= Beginning of Section =

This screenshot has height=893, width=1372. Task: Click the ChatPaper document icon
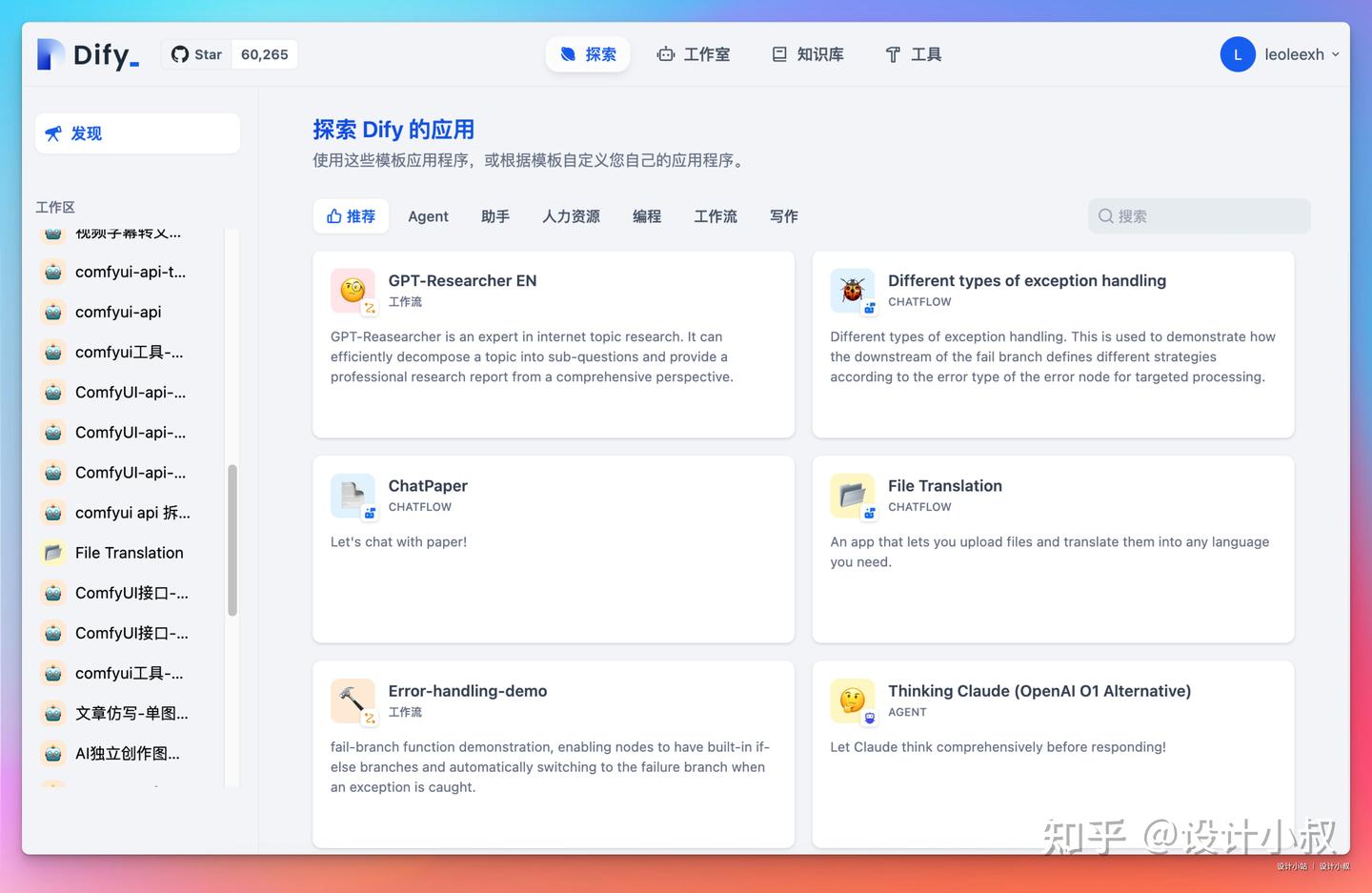click(x=353, y=495)
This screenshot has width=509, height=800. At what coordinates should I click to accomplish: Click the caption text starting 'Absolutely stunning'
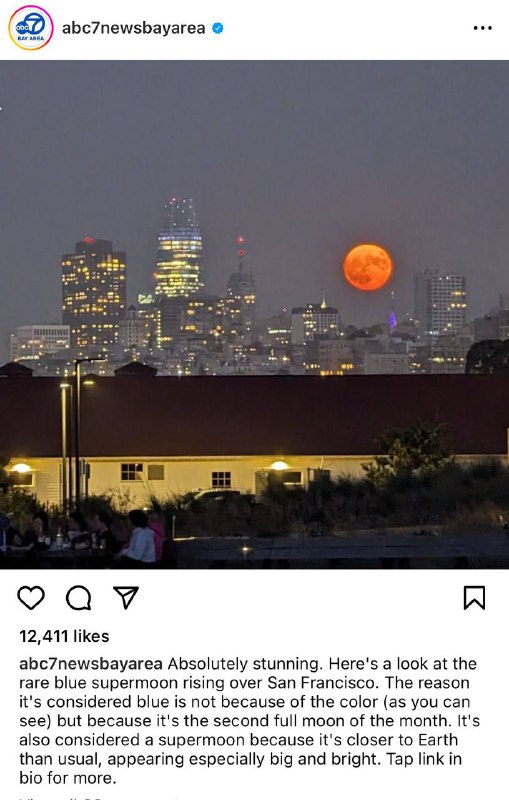point(249,720)
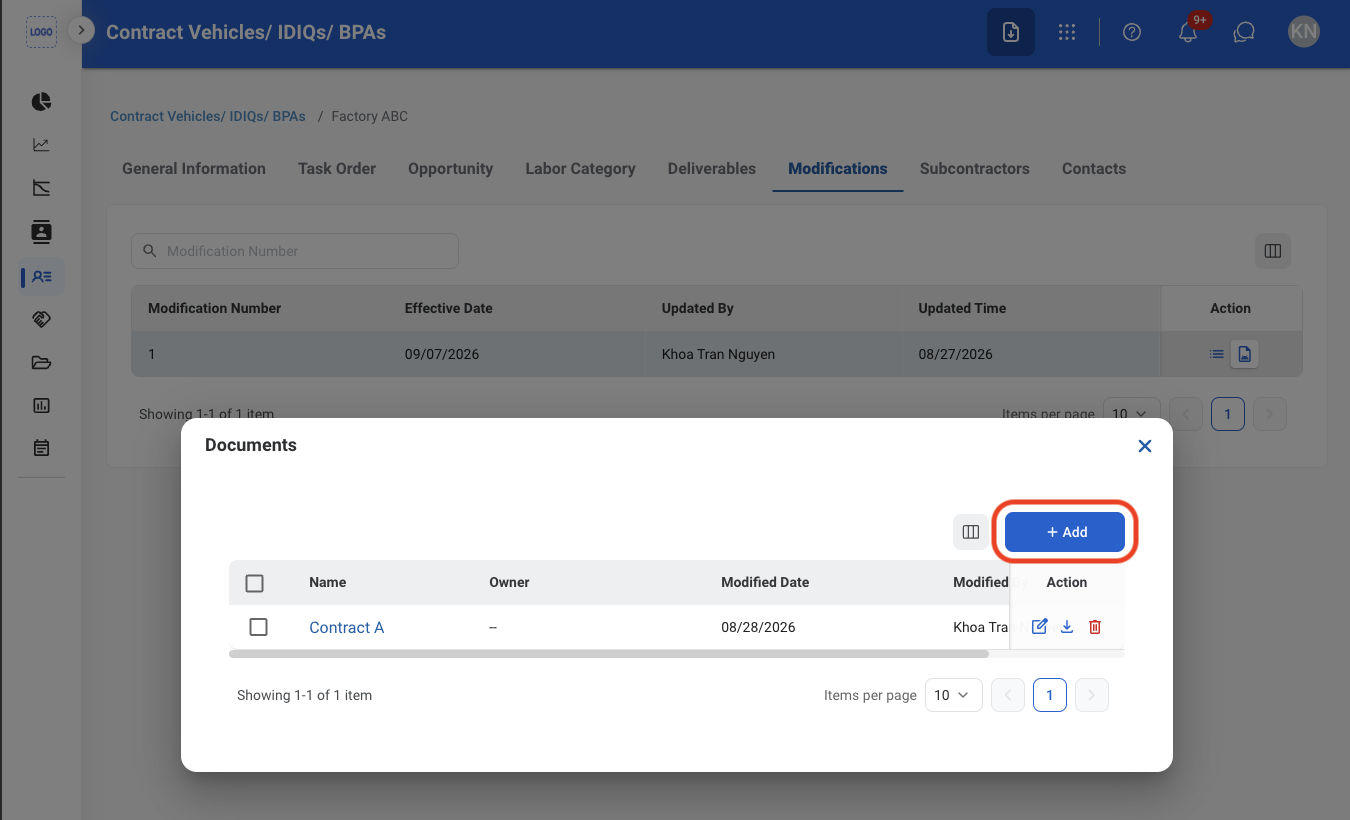Open the KN user avatar menu

click(x=1304, y=32)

= End of Section =

### [Exercise aim]
Output only the lines from the line that contains "This screenshot has width=509, height=800." through the end of the material, both ends included, and skip every picture.

### [Answer for the task]
This screenshot has width=509, height=800. At what coordinates should I click to accomplish: Click the caption text starting 'Absolutely stunning'
point(249,720)
Open the KN user avatar menu

click(x=1304, y=32)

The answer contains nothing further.